March's federal budget forecast the jobless rate falling to 3.75 per cent in coming months, the lowest in almost 50 years.
Industries such as manufacturing are being constrained by skill shortages, although the sector has still shown growth.
The Australian Industry Group performance of manufacturing index rose by a further 2.8 points in April to 58.5, its fastest pace since July 2015.
It was the third consecutive month above the key 50-point mark, which separates growth from contraction.
Ai Group chief executive Innes Willox said manufacturing is still constrained by difficulties finding workers, particularly in skilled occupations, as well as input price pressures and rising wages costs.
"New orders increased further in April and, with many businesses feeling capacity constraints and difficulties in securing inputs and staff, the pressures on filling orders are set to continue in coming months," Mr Willox said.
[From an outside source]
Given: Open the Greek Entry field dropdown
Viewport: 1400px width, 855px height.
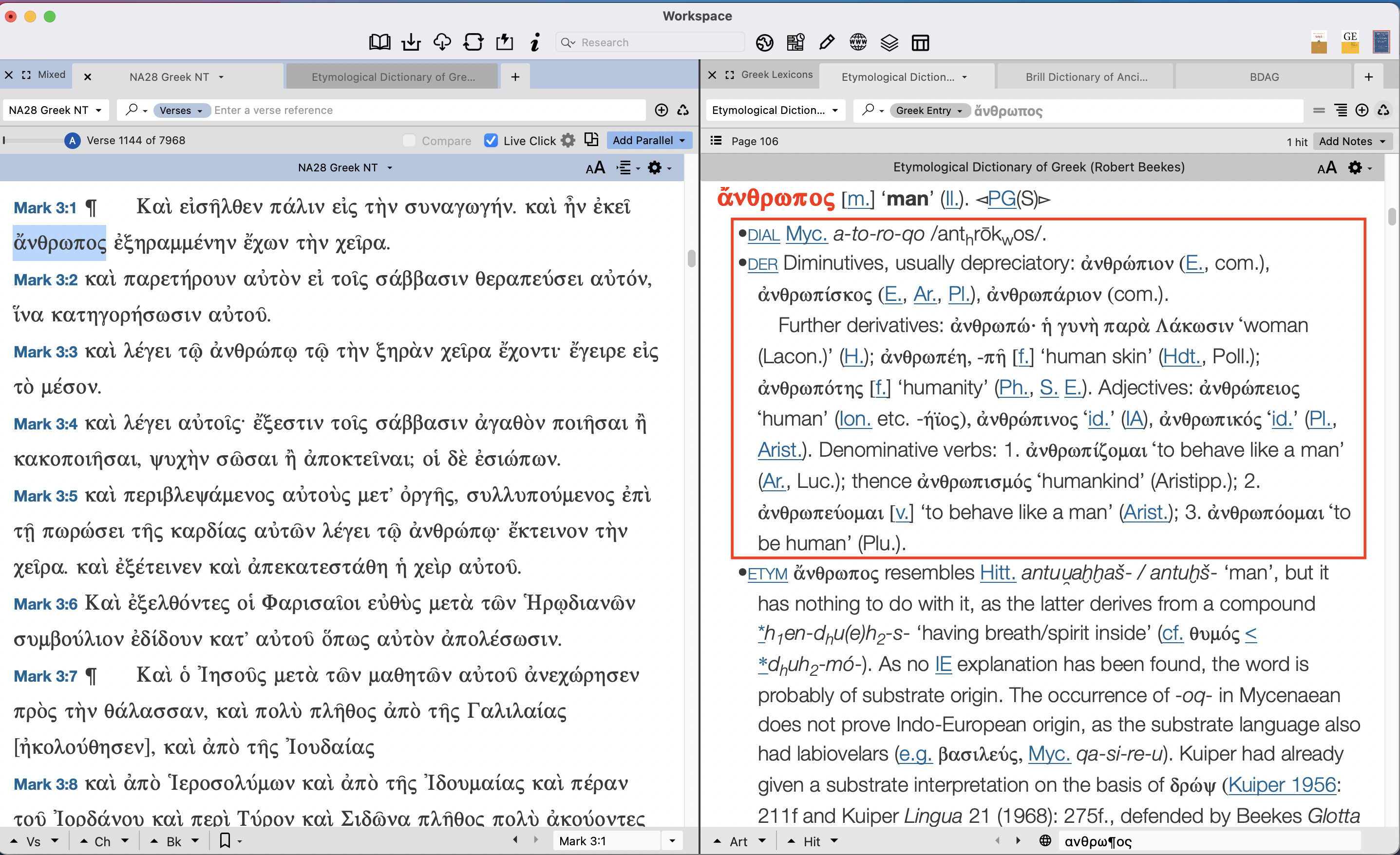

The report comes ahead of an expected increase in the official cash rate by the Reserve Bank of Australia, the first rise in more than a decade, and follows last week's exceptionally strong inflation figures.
Financial markets are fully priced for a 0.15 per cent rise in the cash rate to 0.25 per cent when the RBA board meets on Tuesday, after annual inflation surged to 5.1 per cent.
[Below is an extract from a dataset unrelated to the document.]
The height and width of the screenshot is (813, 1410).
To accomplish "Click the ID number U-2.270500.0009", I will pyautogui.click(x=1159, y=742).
The more interest rate-sensitive underlying inflation rate jumped to 3.7 per cent, well above the RBA's two to three per cent target.
The anticipated modest increase in the cash rate from a record low 0.1 per cent is expected to be followed by increases of 0.25 per cent in subsequent months.
"Having a near-zero cash rate when unemployment is four per cent and inflation is over five per cent makes no sense," AMP chief economist Shane Oliver said.
"The experience from the late 1960s and 1970s tells us the longer high inflation persists the more inflation expectations will rise, making it even harder to get inflation back down again without engineering a recession."